Excerpt to read →
····················

Jude 1:14 - Coke's Commentary on the Holy Bible

Bible Comments

And Enoch—the seventh from Adam, &c.— Enoch is called the seventh from Adam, to distinguish him from another of the same name, who was the son of Cain, Genesis 4:17. A remarkable fragment of antediluvian history is here preserved to us. Our translation has it, Enoch—prophesied of these. In the old English version it is, Enoch—prophesied before of such. Blackwell takes notice that the words may be translated, He prophesied against them; but the word προφετευω, with a dative case after it, signifies to prophesy to: so that the Syriac and others have well translated the words, but Enoch prophesied also unto these men. He prophesied immediately unto the men of his own age, who were abandoned to violence and lust; and foretold, that if they did not repent, God would bring on the flood, and overtake them with his righteous judgments, both temporal and eternal. But there was no occasion for confining the benefit of his prophesy to his own age. The και, even or also, here, is emphatical; he prophesied ALSO unto these Christians, so called, or said what they might improve to their own advantage, if they pleased. See Romans 15:4. Here we may see in what sense they were said to have been described beforehand, Jude 1:4 as persons who would fall under condemnation; for in the punishment of sinners of former times, they might have read their own doom.

····················

Extracted records →
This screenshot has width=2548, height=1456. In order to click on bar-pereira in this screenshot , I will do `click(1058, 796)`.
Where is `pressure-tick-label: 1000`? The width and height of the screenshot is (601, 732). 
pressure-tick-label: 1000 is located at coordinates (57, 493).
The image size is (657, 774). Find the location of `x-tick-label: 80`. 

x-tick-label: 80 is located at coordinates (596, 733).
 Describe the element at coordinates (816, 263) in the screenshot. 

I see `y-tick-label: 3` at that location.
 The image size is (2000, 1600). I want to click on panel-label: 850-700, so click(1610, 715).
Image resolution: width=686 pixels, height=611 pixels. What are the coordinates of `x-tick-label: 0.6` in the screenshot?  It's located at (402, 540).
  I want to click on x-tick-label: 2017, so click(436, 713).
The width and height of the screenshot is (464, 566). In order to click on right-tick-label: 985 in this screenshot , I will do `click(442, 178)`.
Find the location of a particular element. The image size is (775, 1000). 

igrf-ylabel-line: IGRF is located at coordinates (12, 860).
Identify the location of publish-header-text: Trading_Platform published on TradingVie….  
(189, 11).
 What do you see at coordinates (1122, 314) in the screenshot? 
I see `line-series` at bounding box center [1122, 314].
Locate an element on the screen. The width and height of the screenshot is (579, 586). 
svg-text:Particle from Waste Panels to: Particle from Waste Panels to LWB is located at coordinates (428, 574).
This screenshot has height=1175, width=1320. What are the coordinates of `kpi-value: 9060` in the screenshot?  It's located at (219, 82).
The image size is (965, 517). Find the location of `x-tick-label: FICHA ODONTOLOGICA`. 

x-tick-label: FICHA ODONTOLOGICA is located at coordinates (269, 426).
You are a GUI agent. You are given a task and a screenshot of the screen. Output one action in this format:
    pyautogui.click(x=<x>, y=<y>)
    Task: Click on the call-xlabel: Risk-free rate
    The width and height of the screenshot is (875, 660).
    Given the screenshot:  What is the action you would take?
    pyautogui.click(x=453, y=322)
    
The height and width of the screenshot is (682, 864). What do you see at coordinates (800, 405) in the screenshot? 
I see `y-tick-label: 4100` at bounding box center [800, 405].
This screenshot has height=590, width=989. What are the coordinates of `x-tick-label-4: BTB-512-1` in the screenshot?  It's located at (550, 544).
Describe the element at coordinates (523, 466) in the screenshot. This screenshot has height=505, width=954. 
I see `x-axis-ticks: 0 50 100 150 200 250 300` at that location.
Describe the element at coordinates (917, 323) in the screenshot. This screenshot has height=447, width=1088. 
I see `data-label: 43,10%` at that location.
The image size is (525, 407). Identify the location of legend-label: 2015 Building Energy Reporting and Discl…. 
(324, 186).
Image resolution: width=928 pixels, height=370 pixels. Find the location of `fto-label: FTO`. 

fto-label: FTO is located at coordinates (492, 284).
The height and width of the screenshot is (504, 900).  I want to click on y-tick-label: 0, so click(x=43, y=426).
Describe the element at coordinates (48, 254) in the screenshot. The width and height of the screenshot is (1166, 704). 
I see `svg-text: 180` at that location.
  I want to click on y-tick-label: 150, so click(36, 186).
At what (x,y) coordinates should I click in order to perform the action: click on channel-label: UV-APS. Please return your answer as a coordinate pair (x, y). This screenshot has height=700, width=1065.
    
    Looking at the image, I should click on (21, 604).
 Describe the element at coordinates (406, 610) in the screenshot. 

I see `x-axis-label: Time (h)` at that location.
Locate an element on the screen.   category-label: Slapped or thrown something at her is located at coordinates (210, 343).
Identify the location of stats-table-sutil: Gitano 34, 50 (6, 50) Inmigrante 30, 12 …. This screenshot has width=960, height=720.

····················

Questions on the material →
1. According to the commentary on Jude 1:14, why did the Syriac and others translate the words well as "Enoch prophesied also unto these men"?
2. Do these statements agree with the commentary on Jude 1:14? (a) The old English version gives the words as Enoch prophesying before of such. (b) The commentary holds that the benefit of Enoch's prophecy was limited to his own age. (c) The other Enoch mentioned was the son of Seth.

Responses by item number →
1. The verb προφετευω, when followed by a dative case, means to prophesy to someone. So "unto these men" is the right rendering rather than "against them."

2.
(a) Yes: "In the old English version it is, Enoch—prophesied before of such."
(b) No: "But there was no occasion for confining the benefit of his prophesy to his own age."
(c) No: "who was the son of Cain, Genesis 4:17."